Turquie : de lourdes peines prononcées dans le procès des putschistes
Quatre ans après la tentative de putsch en Turquie, 337 personnes ont été condamnées à des peines de réclusion à perpétuité - pour certaines même à 79 peines de prison à vie. Ce qui leur est reproché : violation de la Constitution, homicide volontaire et tentative d'assassinat du président. Le 15 juillet 2016, des militaires avaient fait une tentative de putsch contre le gouvernement turc. Le pouvoir accuse 'l'organisation terroriste de Fethullah' (Fetö), dirigée par le prédicateur Fethullah Gülen, d'avoir ourdi ce coup d'Etat avorté.

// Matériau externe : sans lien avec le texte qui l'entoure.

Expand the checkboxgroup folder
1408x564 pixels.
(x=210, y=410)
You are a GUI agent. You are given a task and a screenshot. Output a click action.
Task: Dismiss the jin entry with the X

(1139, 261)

Justice pour tous les Turcs
Les putschistes ont reçu les peines qu'ils méritaient, assène le quotidien pro-gouvernemental Hürriyet :
«Le verdict rendu dans ce procès met fin à leurs mensonges, mais aussi au rêve du leader du Fetö, qu'il a exprimé il y a 30 ans en ces termes : 'Si nous attendons 20 ou 30 ans pour marcher vers le pouvoir, il sera trop tard pour faire quoi que ce soit'. Le peuple turc a fait voler ce rêve en éclats. Il n'oubliera ni le 15 juillet, ni nos martyrs et nos vétérans, ni la traîtrise des partisans du Fetö, ni le fait que les Etats-Unis continuent de protéger le dirigeant du Fetö, Gülen [qui réside en Pennsylvanie], en dépit de toutes les preuves.»

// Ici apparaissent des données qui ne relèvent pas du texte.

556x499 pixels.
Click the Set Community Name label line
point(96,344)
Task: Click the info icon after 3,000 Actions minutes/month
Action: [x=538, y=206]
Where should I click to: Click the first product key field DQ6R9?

Le soubresaut d'un dirigeant sur le déclin
La Vanguardia voit une corrélation entre les dures peines prononcées et la chute de popularité d'Erdoğan :
«Dès le début, ce procès n'avait pas pour unique objectif de punir les auteurs du coup d'État, mais aussi une démonstration de puissance de la part d'Erdoğan et une mise en garde. ... Ses premières années au pouvoir ont été bonnes pour l'économie turque, avec une croissance annuelle de 4,5 pour cent. La population a cru en lui, en particulier dans les zones rurales les plus conservatrices. Mais ces cinq dernières années, l'économie s'est essoufflée. Et sa politique étrangère - avec l'implication de la Turquie dans les conflits en Syrie, en Libye et au Haut-Karabakh, ou la prospection de gaz au large des côtes de Chypre - a suscité la colère des voisins régionaux et de l'Union européenne. ... Erdoğan continue de tirer sur la ficelle.»

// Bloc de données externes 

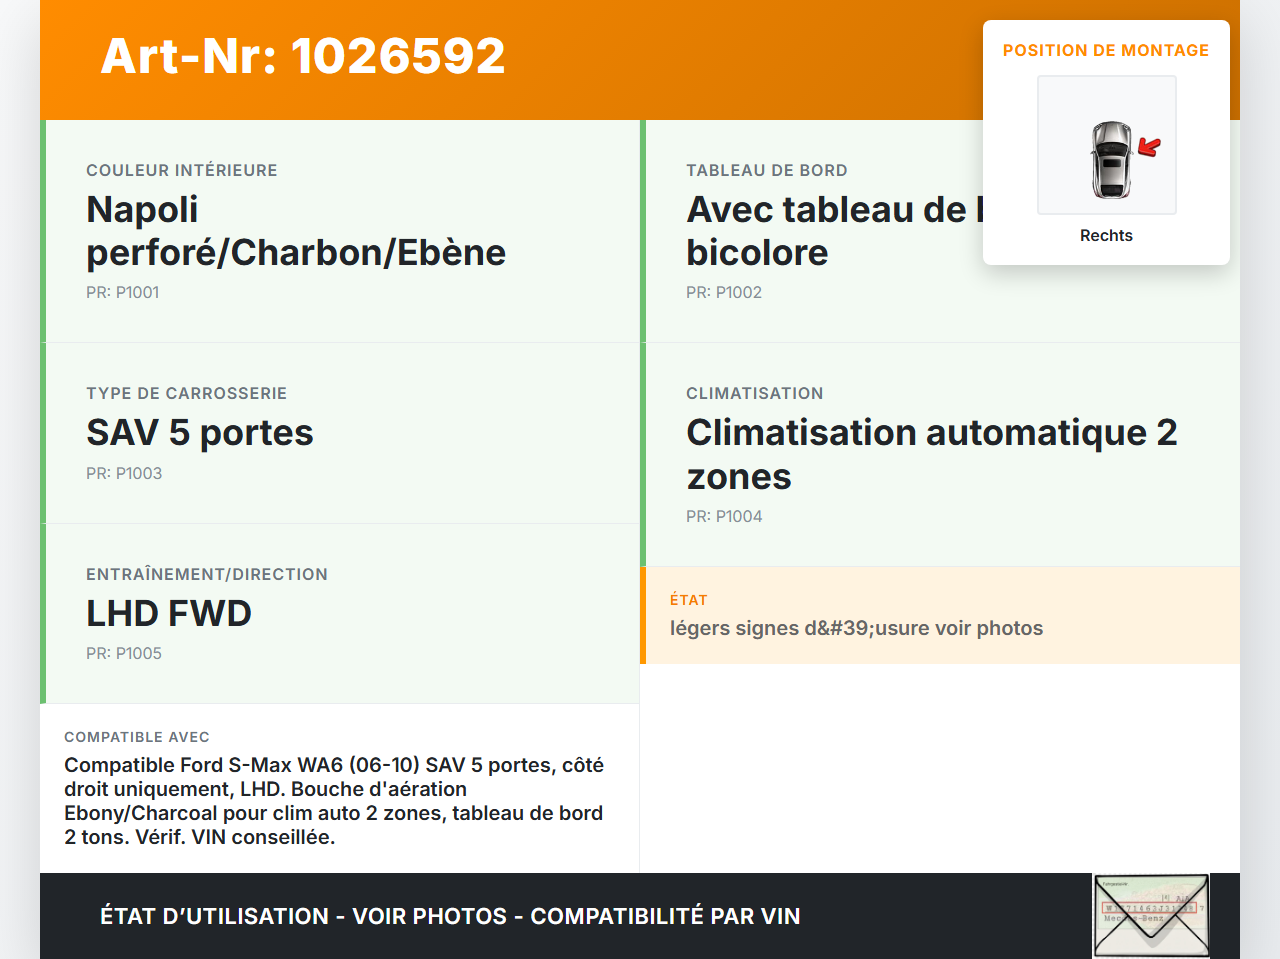Click the "Climatisation automatique 2 zones" value
1280x959 pixels.
point(931,454)

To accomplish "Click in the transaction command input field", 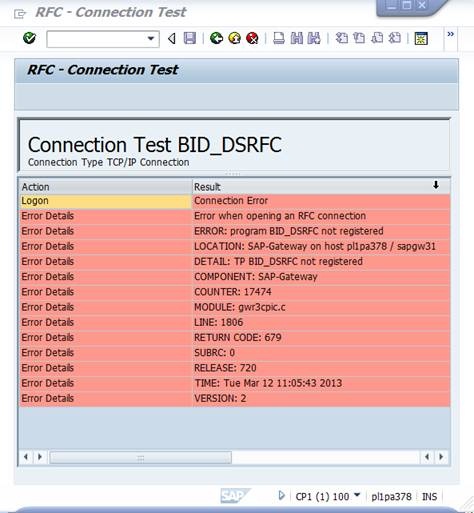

Un putsch qui a amorcé le déclin
Jürgen Gottschlich, correspondant de taz en Turquie, ne s'attendait pas à la clémence dans ce procès :
«On ne peut toutefois pas parler d'indépendance de la justice, car beaucoup des accusés n'ont pas pu trouver d'avocats prêts à défendre leur cause. ... Avec un peu de cynisme, on pourrait dire que les putschistes de 2016 ont ouvert un boulevard à Erdoğan, lui permettant de mettre en place un pouvoir absolu. Depuis, le pays vacille de crise en crise. ... Sur le plan économique, la Turquie se trouve dans un déclin qui menace de priver beaucoup de gens de leurs moyens de subsistance ; sur le plan de la politique extérieure, Erdoğan a complètement isolé le pays. Tel est le véritable résultat de la tentative de putsch échouée, un bilan bien amer.»